(BIVN) – The Kīlauea eruption that began on September 10th continues, with all lava activity confined to the summit caldera within Hawaiʻi Volcanoes National Park. The current Volcano Alert Level remains at WATCH, and no unusual activity has been noted along Kīlauea’s East Rift Zone or Southwest Rift Zone.
From the USGS Hawaiian Volcano Observatory on Wednesday, September 13:
Halemaʻumaʻu Lava Lake Observations: Several vents continue to erupt on the western side of the downdropped block within Kīlauea’s summit caldera and are generating lava flows onto Halema‘uma‘u crater floor. The roughly east-west trending active vents span approximately 0.5 miles (750 m) and had lava fountain heights of up to about 10 meters (32 feet) yesterday. From the erupting vents, pāhoehoe lava flows continue to travel in north and west directions onto Halema‘uma‘u crater floor; however, the area of active lava has retreated towards the vents compared to yesterday. This morning, active lava appears to be flowing only on the north and east parts of Halema‘uma‘u, the eastern boundary of which has been mostly covered by lava flows.
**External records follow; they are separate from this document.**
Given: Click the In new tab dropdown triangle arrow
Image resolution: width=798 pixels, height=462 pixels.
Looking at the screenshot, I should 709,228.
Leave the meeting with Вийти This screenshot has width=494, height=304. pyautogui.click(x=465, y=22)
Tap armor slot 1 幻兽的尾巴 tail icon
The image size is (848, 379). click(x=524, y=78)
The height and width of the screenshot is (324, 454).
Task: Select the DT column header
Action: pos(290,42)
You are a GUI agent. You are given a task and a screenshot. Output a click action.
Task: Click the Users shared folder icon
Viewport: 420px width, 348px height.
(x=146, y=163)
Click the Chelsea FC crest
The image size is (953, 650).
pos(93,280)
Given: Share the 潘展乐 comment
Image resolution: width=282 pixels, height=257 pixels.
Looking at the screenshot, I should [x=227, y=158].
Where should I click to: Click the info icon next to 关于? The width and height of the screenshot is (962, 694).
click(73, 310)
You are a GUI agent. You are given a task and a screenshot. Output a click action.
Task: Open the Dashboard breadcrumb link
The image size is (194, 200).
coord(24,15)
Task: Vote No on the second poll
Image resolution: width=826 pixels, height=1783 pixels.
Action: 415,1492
The area north of the eruptive vents has become perched and is about 3 meters (15 feet) higher than the surrounding ground surface. Effusion rates appear down from initial eruptive rates, but remain high. The laser rangefinder is aimed at a western portion of Halema‘uma‘u, not near the new eruptive activity, and recorded nearly 6 m (20 feet) of uplift to this locality since the eruption started. This demonstrates that a significant amount of lava has intruded beneath the pre-existing crust within Halema‘uma‘u.
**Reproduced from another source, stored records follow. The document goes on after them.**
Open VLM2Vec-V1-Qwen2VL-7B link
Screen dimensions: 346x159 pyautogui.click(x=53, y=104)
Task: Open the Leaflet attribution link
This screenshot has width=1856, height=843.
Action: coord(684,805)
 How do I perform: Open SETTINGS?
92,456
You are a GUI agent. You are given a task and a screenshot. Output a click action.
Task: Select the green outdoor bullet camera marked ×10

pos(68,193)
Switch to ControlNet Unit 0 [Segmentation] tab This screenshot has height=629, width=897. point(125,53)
Summit Observations: Summit tilt has remained deflationary over the past 24 hours. Summit seismic activity is dominated by eruptive tremor (a signal associated with fluid movement) with very few volcano tectonic earthquakes. Volcanic gas emissions in the eruption area are elevated; a sulfur dioxide (SO2) emission rate of 30,000 tonnes per day was measured yesterday morning, September 10. This is down significantly from the 190,000 tonnes per day measured just after the onset of the eruption on Sunday, September 10th.
There are still some eruption-related closures inside Hawaiʻi Volcanoes National Park. Officials say Devastation Parking and the section of old Crater Rim Drive west to Keanakākoʻi Crater and the eruption observation area are closed due to hazardous volcanic gases.